Last updated: October 26, 2012
First published: October 26, 2012
Article written by David M. White
In a country that seems to be able to politicize anything and everything – including where you get your morning coffee and doughnut/pastry – the month of October leading into a November general (Presidential) election is a veritable tsunami of slung mud in the search for the biggest anti-“October Surprise”. One of the latest attempts has been several versions of photos depicting blue hatted UN troops in combat regalia milling about outside what might presumably be a local polling precinct, accompanied by a caption stating that United Nations troops are being brought into the US to monitor the 06 November 2012 elections – the clear implication being that they are being brought in at the bequest of the Obama administration to ensure his re-election. While there will be international observers at a number of US polling locations, they are not troops, they are not from the UN, and their invitation is based on the participation of the US in the creation of an international organization focused on the preservation and promotion of human rights and democracy.

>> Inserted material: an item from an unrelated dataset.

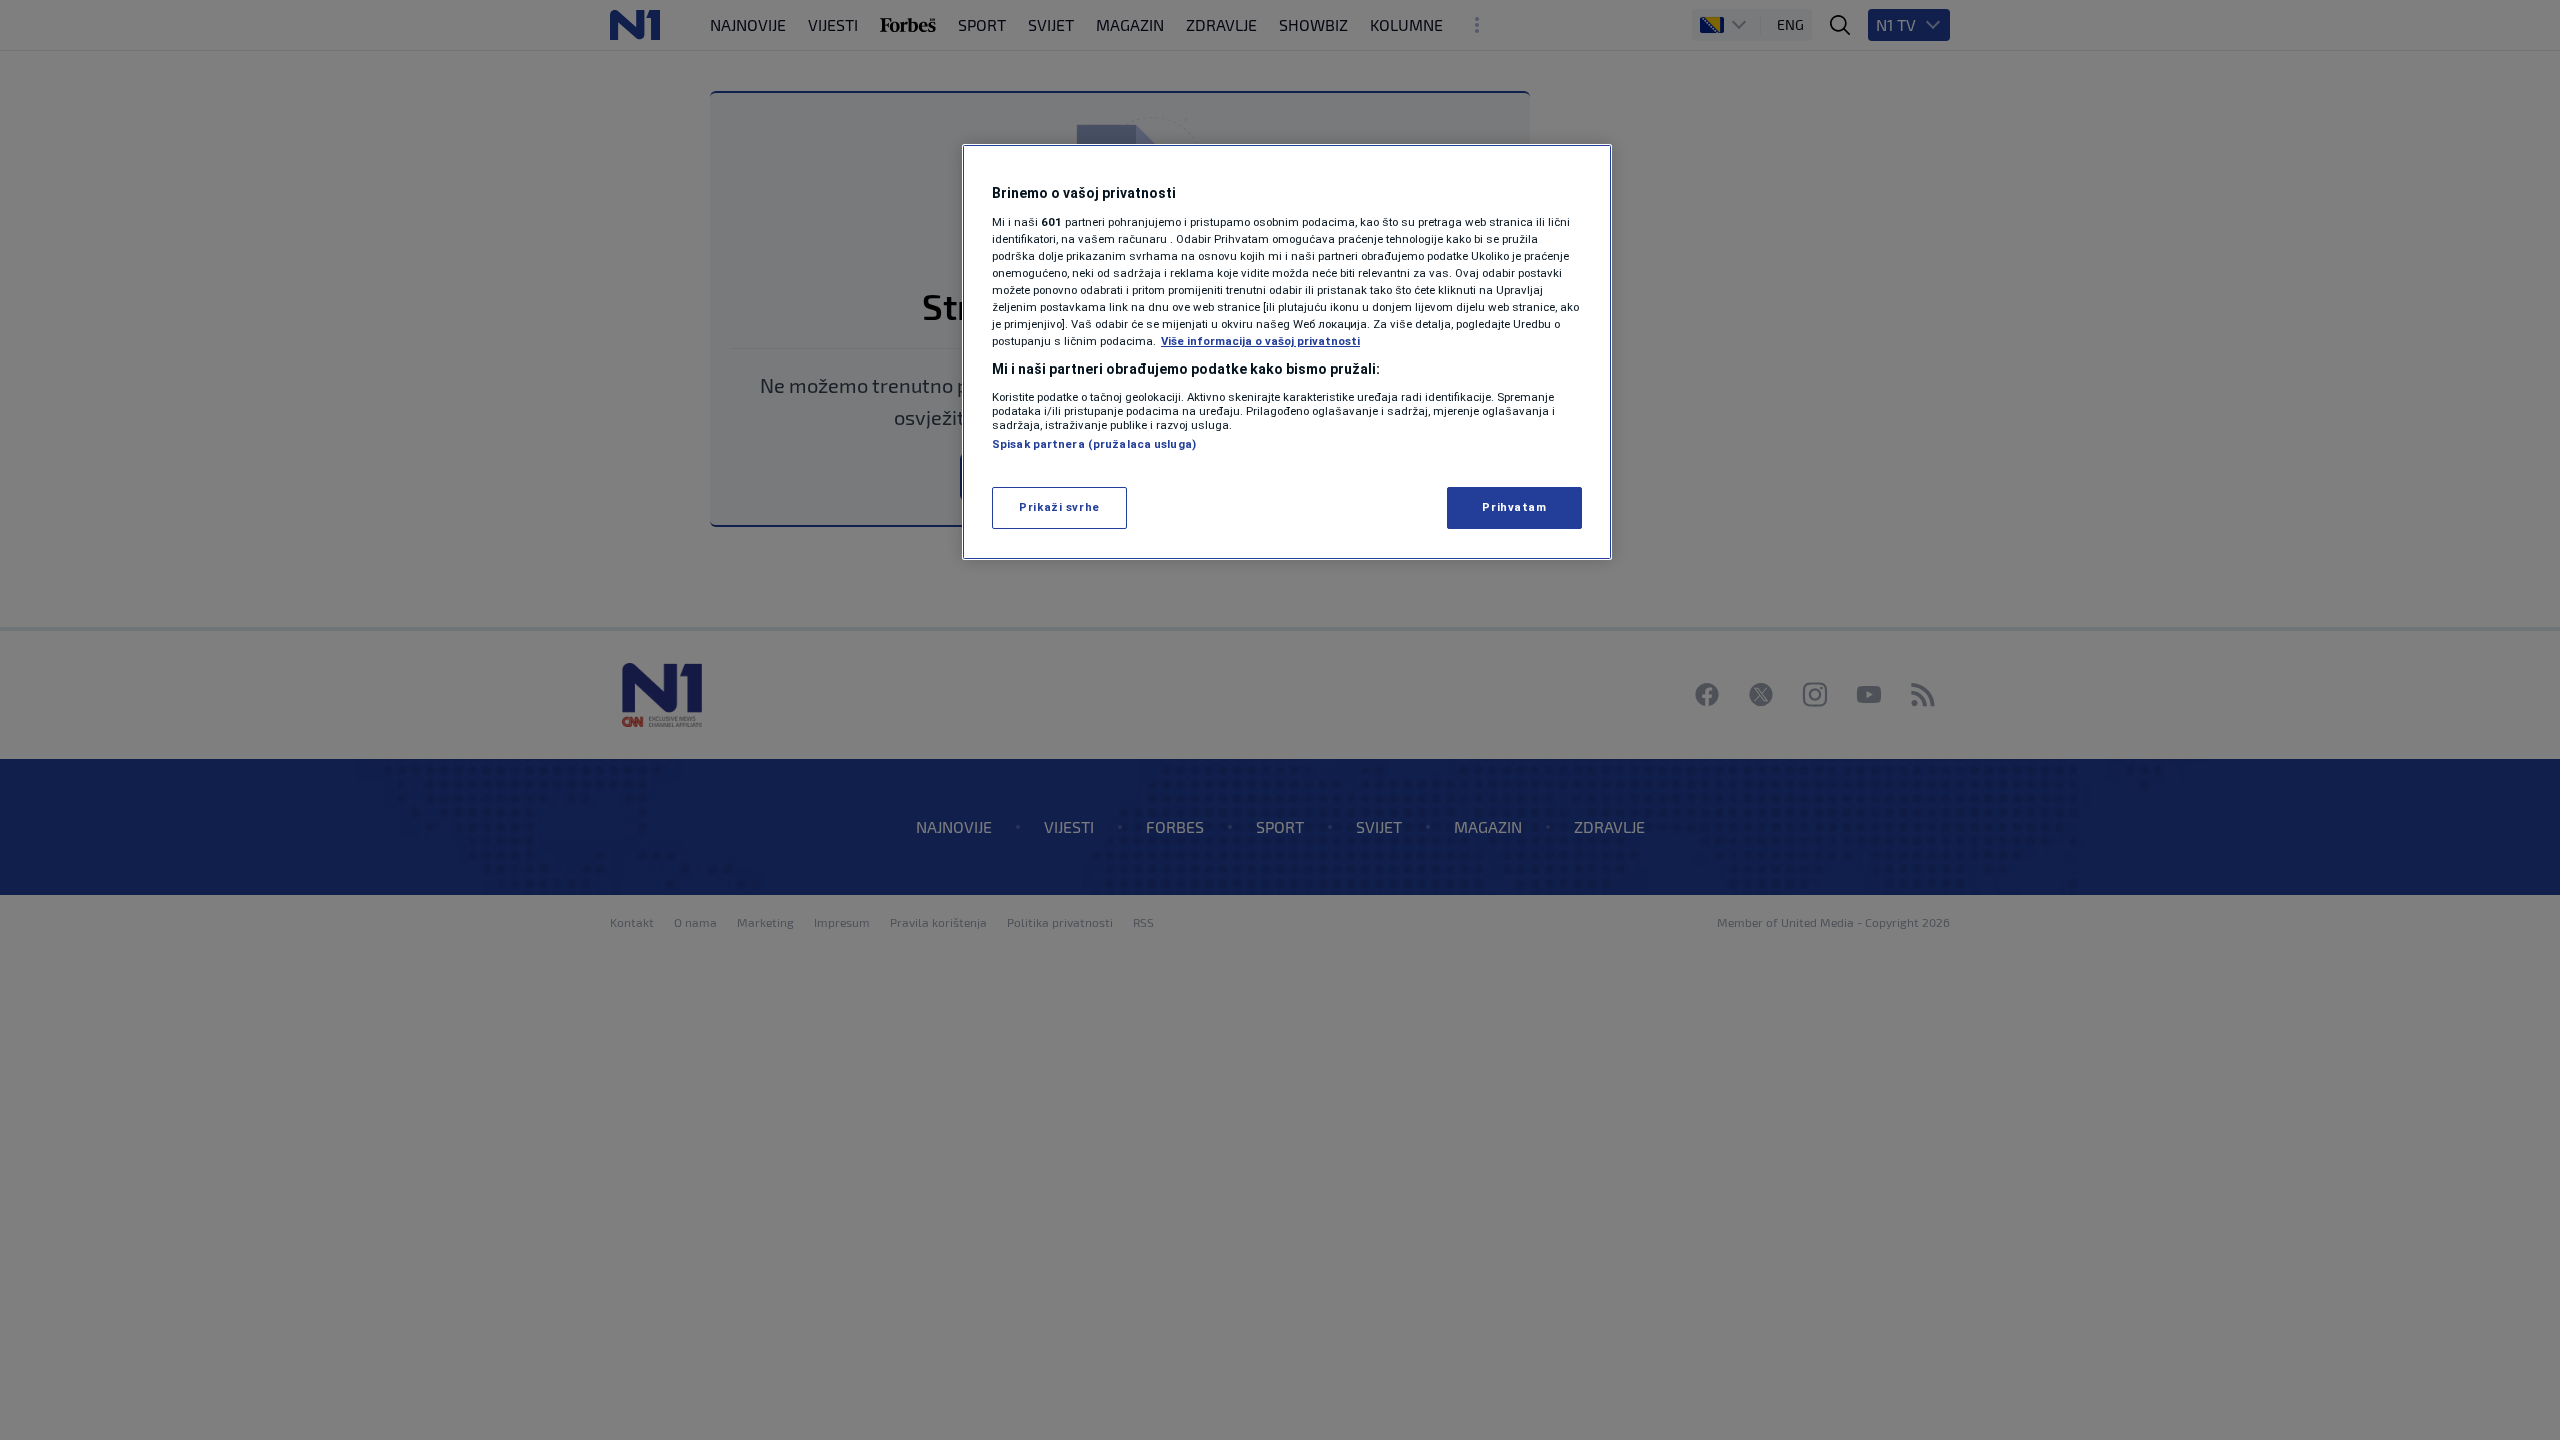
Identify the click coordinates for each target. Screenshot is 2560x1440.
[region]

The Organization for Security and Co-operation in Europe (OSCE) is “the world's largest security-oriented intergovernmental organization. Its mandate includes issues such as arms control and the promotion of human rights, freedom of the press and fair elections.” It is considered a ‘regional organization’ by the UN – another regional organization recognized by the UN is NATO. OSCE is no more under the authority of the UN than is NATO.
The ‘charter’ of OSCE is a document created and signed in 1990 in Copenhagen, when the organization was being formed as the Conference of Security and Co-operation in Europe. In signing that document, the United States agreed that “The participating States consider that the presence of observers, both foreign and domestic, can enhance the electoral process for States in which elections are taking place. They therefore invite observers from any other CSCE participating States and any appropriate private institutions and organizations who may wish to do so to observe the course of their national election proceedings, to the extent permitted by law. They will also endeavour to facilitate similar access for election proceedings held below the national level. Such observers will undertake not to interfere in the electoral proceedings.”

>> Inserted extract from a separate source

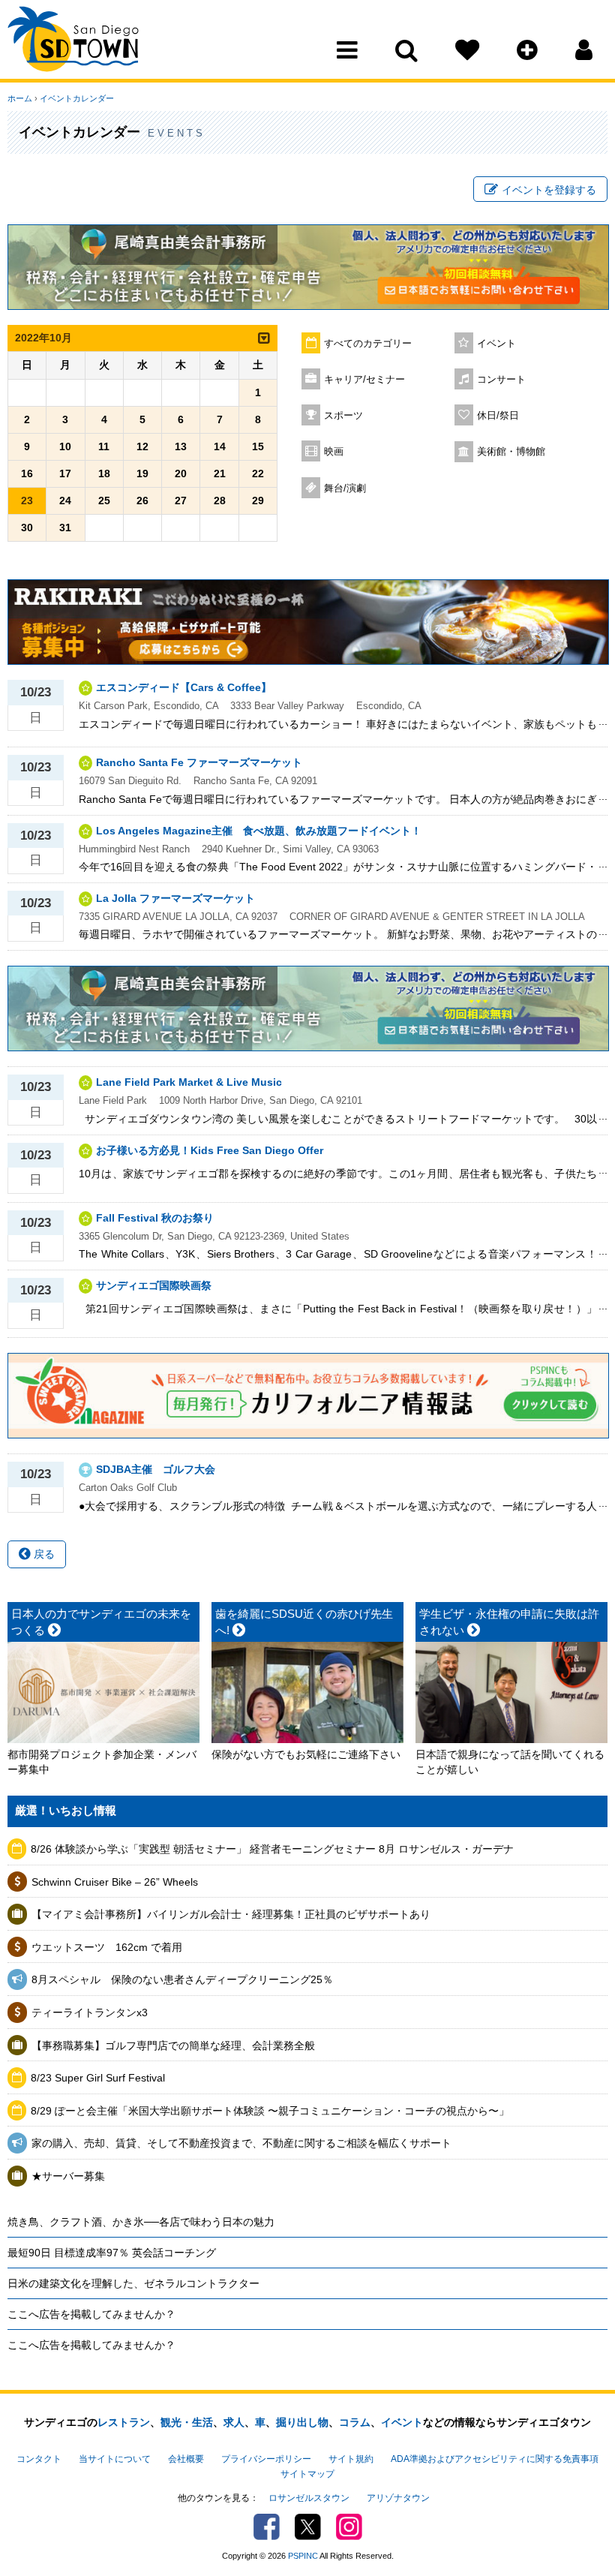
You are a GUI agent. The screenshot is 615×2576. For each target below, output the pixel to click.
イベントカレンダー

Soon after OSCE announced it would once again be sending observers to the US to observe elections, the reactions of some apparently less than well informed, if not entirely politically motivated, individuals ranged from simple outrage to actual threats of arrest. The response from OSCE has been just as blunt, and the situation has garnered national attention.
Considering this is far from the first time OSCE observers have been present in a US polling place, why the hue and cry now? Why was there no pushback in 2002 when they were invited by Bush? Or 2004 or 2006 or 2008 or 2010?
Maybe because the observers actually look like this:
Now – aside from the politicization aspect…. The author has worked as an election official for 20 years in his state, and has his own opinions on the function and value of poll watchers. If the polling location is run properly, and the poll watchers do not themselves create a hindrance or otherwise impede the process, then the poll officials (or voters) should have no concerns. However, in my state, such an observer would have to arrive at the polling location with a certificate signed by either the candidate he/she is representing or the local political party office. Otherwise they would be required to conduct their observations from outside a 30 ft. perimeter from the doors to the voting place. So does the Texas AG have grounds on which to bar an international observer from a polling place? In a nutshell, Yes. In Texas, one of the qualifications for a poll watcher is that the individual must be a registered voter in the county they are observing in for a general election. One other violation of Texas code noted in the photo above is that the observer is wearing a nametag. (Yes, seriously). And in Texas the perimeter around the polling place would be 100 feet. Resolution of that issue will be the responsibility of the Texas Secretary of State and US Sec. State Clinton.